→ **YOUR OBJECTIVE**:
Copy all of these records word for word, leaving out the pictures.

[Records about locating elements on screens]
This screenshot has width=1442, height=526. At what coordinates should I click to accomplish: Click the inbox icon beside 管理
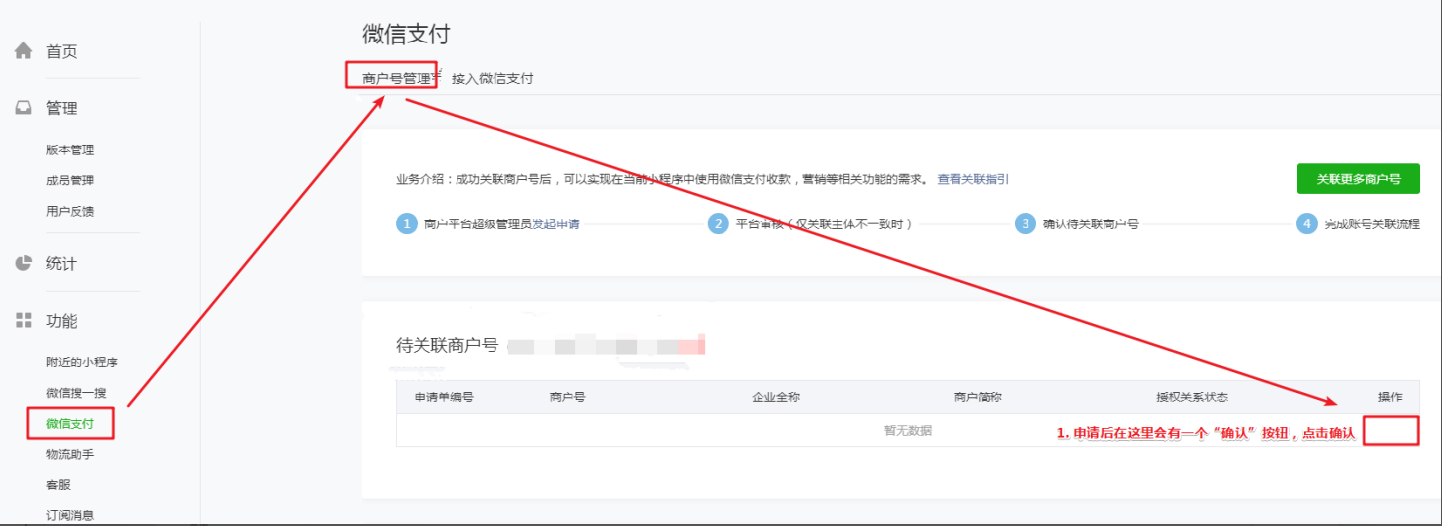click(x=23, y=108)
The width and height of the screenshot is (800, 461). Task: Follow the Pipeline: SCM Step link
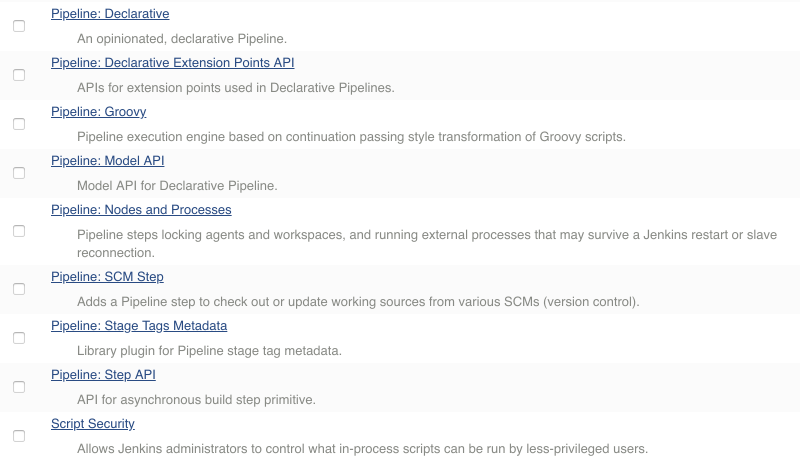coord(107,277)
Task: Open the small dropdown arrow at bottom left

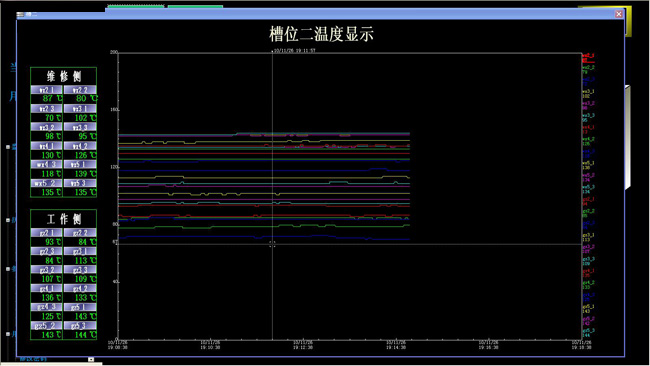Action: 91,359
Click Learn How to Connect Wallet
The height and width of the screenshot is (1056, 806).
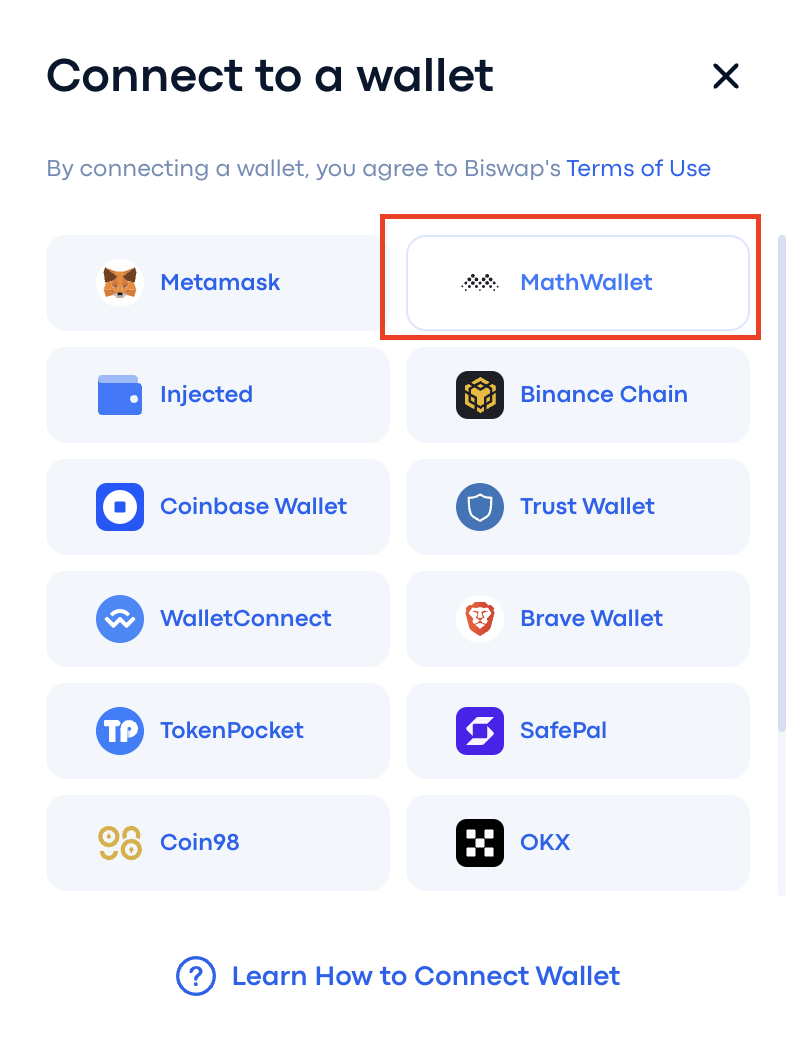point(427,976)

→ **RESPONSE TO THE TASK**:
This screenshot has width=1442, height=526. At what coordinates should I click to accomplish: Click the inbox icon beside 管理
click(x=23, y=108)
The width and height of the screenshot is (800, 461). Task: Follow the Pipeline: SCM Step link
coord(107,277)
Task: Open the small dropdown arrow at bottom left

Action: 91,359
Click Learn How to Connect Wallet
The height and width of the screenshot is (1056, 806).
point(427,976)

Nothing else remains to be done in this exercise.